### Thinking about a notorious Putnam problem

Consider the following Putnam question from the 2018 exam:

Consider a smooth function $f:\Bbb{R}\to\Bbb{R}$ such that $f\geq 0$, and $f(0)=0$ and $f(1)=1$. Prove that there exists a point $x$ and a positive integer $n$ such that $f^{(n)}(x)<0$.

This is a problem from the 2018 Putnam, and only 10 students were able to solve it completely, making it the hardest question on the exam. I spent a day thinking about it, and my “proof” differs a lot from the official solutions, and is really a heuristic.

Proof: Assume that there does not exist any $x$ and $n$ such that $f^{(n)}(x)<0$. We will compare $f$ with functions of the form $x^n$ in $[0,1]$. We will prove that $f\leq x^n$ on $[0,1]$. Because $x^n\to 0$ on $[0,1)$ as $n\to\infty$, we will have proven that $f=0$ on $[0,1)$ and $f(1)=1$. Hence, $f$ cannot be smooth.

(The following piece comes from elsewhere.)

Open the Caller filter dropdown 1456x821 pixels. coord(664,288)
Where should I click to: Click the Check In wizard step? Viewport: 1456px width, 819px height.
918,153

Why is $f\leq x^n$? Let us first analyze what $f$ looks like. It is easy to see that $f(x)=0$ for $x\leq 0$. This is because as $f\geq 0$, if $f(x)>0$ for $x<0$, when $f$ will have to decrease to $0$ at $x=0$. Hence, there will be a negative derivative involved, which is a contradiction. Hence, $f(x)=0$ for $x\leq 0$, and by continuity of derivatives for smooth functions, all derivatives at $x=0$ are also $0$.

Now consider the functions $x^n$, which are $0$ at $x=0$ and $1$ at $x=1$. These are the same endpoints for $f(x)$ in $[0,1]$. If $f(x)$ ever crosses $x^n$ in $[0,1)$, then it will have a higher $n$th derivative than $x^n$ at the point of intersection. As its $(n+1)$th derivative is also non-negative, $f$ will just keep shooting above $x^n$, and hence never “return” to $x^n$ at $x=1$. This contradicts the fact that $f(1)=1$. Hence, $f$ will always be bounded above by $x^n$ in $[0,1]$. As this is true for all $n$, $f=0$ on $[0,1)$ and $f(1)=1$. This contradicts the fact that $f$ is continuous.